La portada que acompaña mi crítica muestra a una mujer sola y desnuda tirada en la cama, mirando la ventana expectante. La de mi libro, ochentera y con más encanto, muestra a una pareja que habla por teléfono, conectados con el mismo cable, mirando en direcciones opuestas. Ambas reflejan a la perfección la atmósfera de
incomunicación y soledad que se dibuja a lo largo de la novela, pero sin duda carecen de la sensibilidad y la pasión que aportará Rosa Montero con cada una de las 241 páginas que escribió en
1979. No se asusten aquellos que renieguen del pasado y busquen actualidad; sus palabras resuenan hoy y cubren nuestros paladares con el regusto amargo de la soledad cotidiana, de la soledad de 1979 y también de 2009.

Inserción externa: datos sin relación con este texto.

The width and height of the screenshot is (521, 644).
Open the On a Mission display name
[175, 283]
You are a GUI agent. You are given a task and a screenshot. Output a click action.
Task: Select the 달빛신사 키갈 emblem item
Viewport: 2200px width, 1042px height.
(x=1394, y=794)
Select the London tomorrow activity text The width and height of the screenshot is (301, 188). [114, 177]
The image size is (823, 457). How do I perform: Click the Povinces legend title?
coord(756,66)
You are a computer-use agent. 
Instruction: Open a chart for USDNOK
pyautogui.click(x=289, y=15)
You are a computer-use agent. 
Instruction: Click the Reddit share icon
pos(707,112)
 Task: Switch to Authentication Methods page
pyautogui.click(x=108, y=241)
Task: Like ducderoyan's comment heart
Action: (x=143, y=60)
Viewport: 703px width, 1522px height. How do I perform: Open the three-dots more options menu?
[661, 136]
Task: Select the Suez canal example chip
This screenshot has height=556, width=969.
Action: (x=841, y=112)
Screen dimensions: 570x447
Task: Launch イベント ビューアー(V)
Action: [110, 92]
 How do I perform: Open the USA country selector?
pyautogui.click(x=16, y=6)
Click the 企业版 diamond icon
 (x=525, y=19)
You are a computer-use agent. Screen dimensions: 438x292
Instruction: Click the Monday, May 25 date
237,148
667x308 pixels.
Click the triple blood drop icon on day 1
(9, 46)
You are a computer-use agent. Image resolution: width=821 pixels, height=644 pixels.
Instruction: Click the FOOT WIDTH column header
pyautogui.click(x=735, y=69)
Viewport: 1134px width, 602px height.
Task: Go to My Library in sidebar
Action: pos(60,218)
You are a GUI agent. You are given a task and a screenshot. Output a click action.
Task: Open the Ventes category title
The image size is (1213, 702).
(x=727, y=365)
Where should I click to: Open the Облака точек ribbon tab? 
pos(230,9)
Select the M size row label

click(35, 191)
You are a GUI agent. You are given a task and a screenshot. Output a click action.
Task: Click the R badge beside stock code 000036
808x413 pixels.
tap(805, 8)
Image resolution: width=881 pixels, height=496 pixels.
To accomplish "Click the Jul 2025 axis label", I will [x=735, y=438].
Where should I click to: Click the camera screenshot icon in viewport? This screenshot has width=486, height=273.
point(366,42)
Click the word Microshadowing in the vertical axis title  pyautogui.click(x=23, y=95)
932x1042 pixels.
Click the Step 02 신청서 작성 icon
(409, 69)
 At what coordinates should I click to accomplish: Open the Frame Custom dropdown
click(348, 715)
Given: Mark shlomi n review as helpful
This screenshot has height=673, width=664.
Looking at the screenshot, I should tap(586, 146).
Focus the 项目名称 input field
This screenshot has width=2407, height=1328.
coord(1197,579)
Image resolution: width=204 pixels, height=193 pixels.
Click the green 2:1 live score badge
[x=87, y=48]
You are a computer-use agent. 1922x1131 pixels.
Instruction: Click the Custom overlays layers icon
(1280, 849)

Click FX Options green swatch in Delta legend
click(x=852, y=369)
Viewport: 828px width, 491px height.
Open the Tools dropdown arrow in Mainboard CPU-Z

Rosa Montero nos introduce al mundo a través de la mirada de Ana Antón, la protagonista, madre soltera y trabajadora que trata de encontrar su lugar en el mundo. Combinando su desalentadora visión de la realidad, se entrelazan las vidas de sus amigas, todas ellas mujeres y con algo en común: el desamor. Desamor más allá de lo erótico y lo romántico. Desamor quizás hacia el mundo, hacia el sentido de la vida y hacia la trascendencia de lo más cotidiano.
La crudeza y a la vez sensibilidad de Rosa Montero logra elevar situaciones nimias a la categoría de artísticas y consigue que su novela, su crónica del desamor, haga nacer en nosotros un paradójico deseo de amar la vida.
Imprescindible para los que, como yo, han sentido escalofríos al leer alguna vez a esta autora.